A celebrated AI has learned a new trick: How to do chemistry

  • 0

(The Conversation is an independent and nonprofit source of news, analysis and commentary from academic experts.)

Marc Zimmer, Connecticut College

(THE CONVERSATION) Artificial intelligence has changed the way science is done by allowing researchers to analyze the massive amounts of data modern scientific instruments generate. It can find a needle in a million haystacks of information and, using deep learning, it can learn from the data itself. AI is accelerating advances in gene hunting, medicine, drug design and the creation of organic compounds.

People are also reading…

Deep learning uses algorithms, often neural networks that are trained on large amounts of data, to extract information from new data. It is very different from traditional computing with its step-by-step instructions. Rather, it learns from data. Deep learning is far less transparent than traditional computer programming, leaving important questions – what has the system learned, what does it know?

As a chemistry professor I like to design tests that have at least one difficult question that stretches the students’ knowledge to establish whether they can combine different ideas and synthesize new ideas and concepts. We have devised such a question for the poster child of AI advocates, AlphaFold, which has solved the protein-folding problem.

Protein folding

Proteins are present in all living organisms. They provide the cells with structure, catalyze reactions, transport small molecules, digest food and do much more. They are made up of long chains of amino acids like beads on a string. But for a protein to do its job in the cell, it must twist and bend into a complex three-dimensional structure, a process called protein folding. Misfolded proteins can lead to disease.

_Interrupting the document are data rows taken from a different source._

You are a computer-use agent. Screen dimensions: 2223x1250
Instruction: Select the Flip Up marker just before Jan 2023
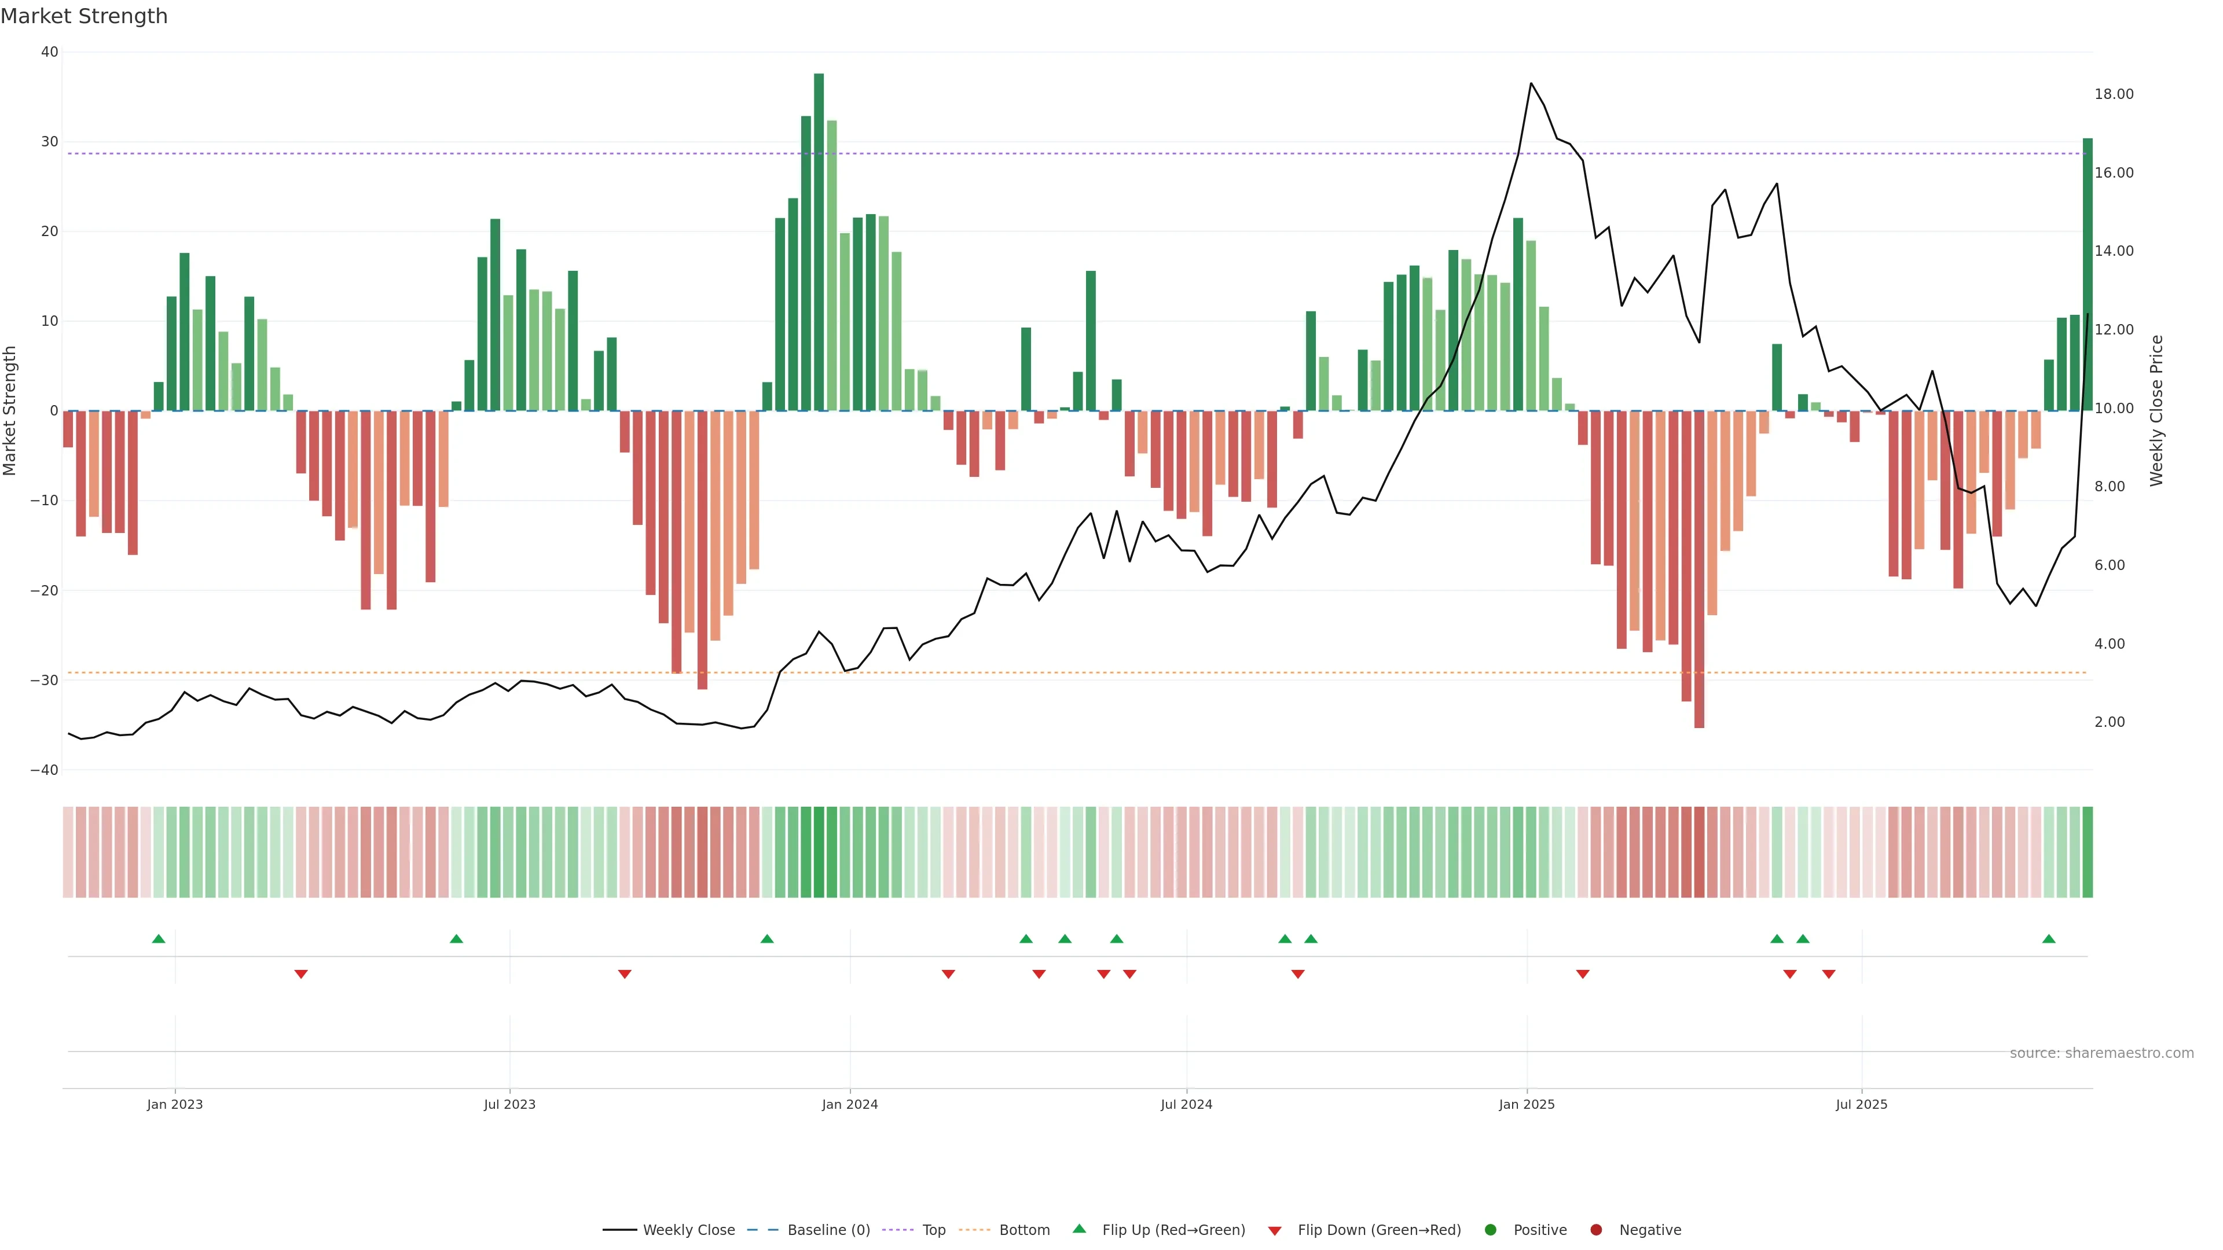tap(159, 939)
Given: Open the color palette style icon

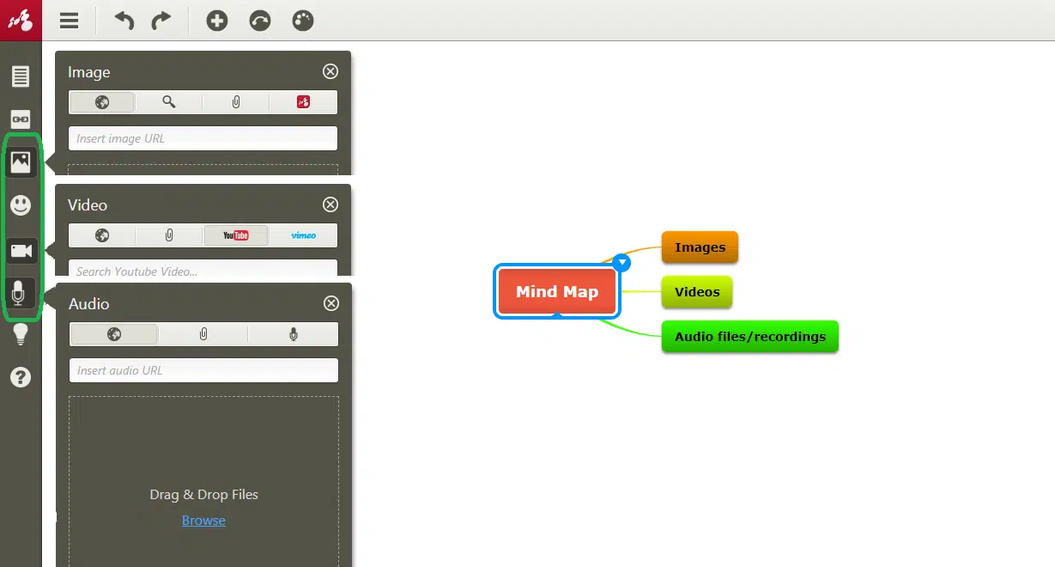Looking at the screenshot, I should [303, 21].

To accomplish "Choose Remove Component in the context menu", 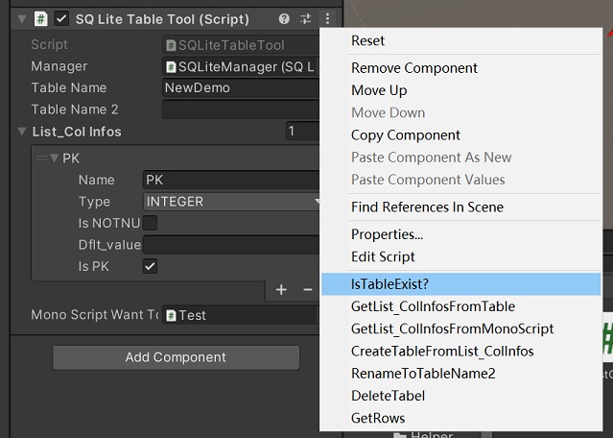I will tap(414, 68).
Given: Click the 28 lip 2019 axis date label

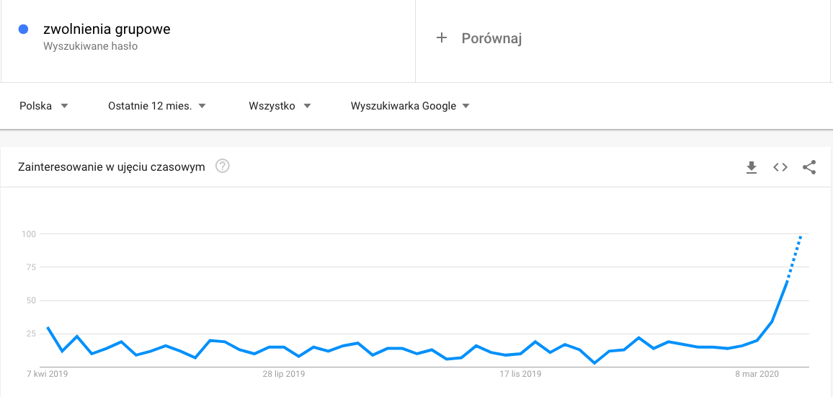Looking at the screenshot, I should [x=284, y=374].
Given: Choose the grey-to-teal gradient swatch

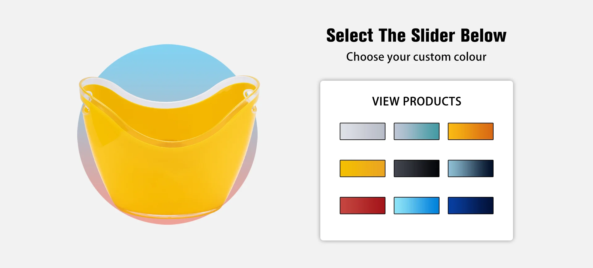Looking at the screenshot, I should coord(417,131).
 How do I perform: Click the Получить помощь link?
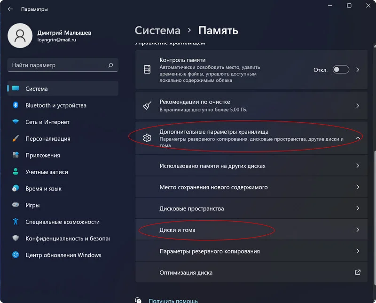173,301
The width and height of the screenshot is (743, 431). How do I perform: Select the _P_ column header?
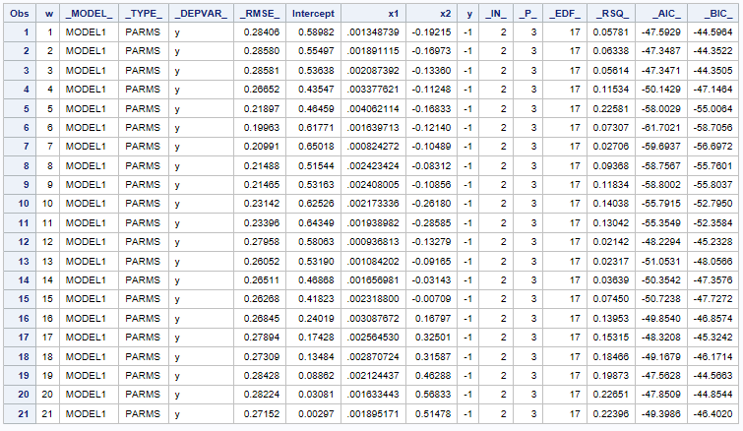click(528, 16)
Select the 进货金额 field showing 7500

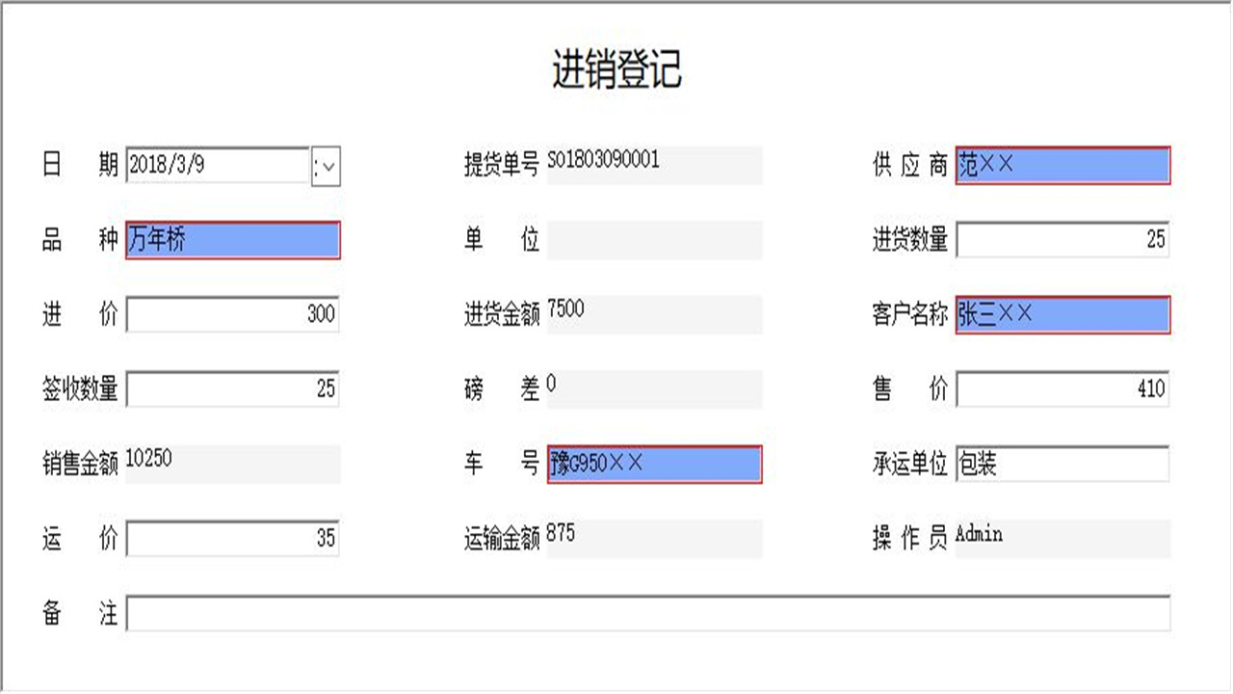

In his chemistry Nobel acceptance speech in 1972, Christiaan Anfinsen postulated that it should be possible to calculate the three-dimensional structure of a protein from the sequence of its building blocks, the amino acids.

Just as the order and spacing of the letters in this article give it sense and message, so the order of the amino acids determines the protein’s identity and shape, which results in its function.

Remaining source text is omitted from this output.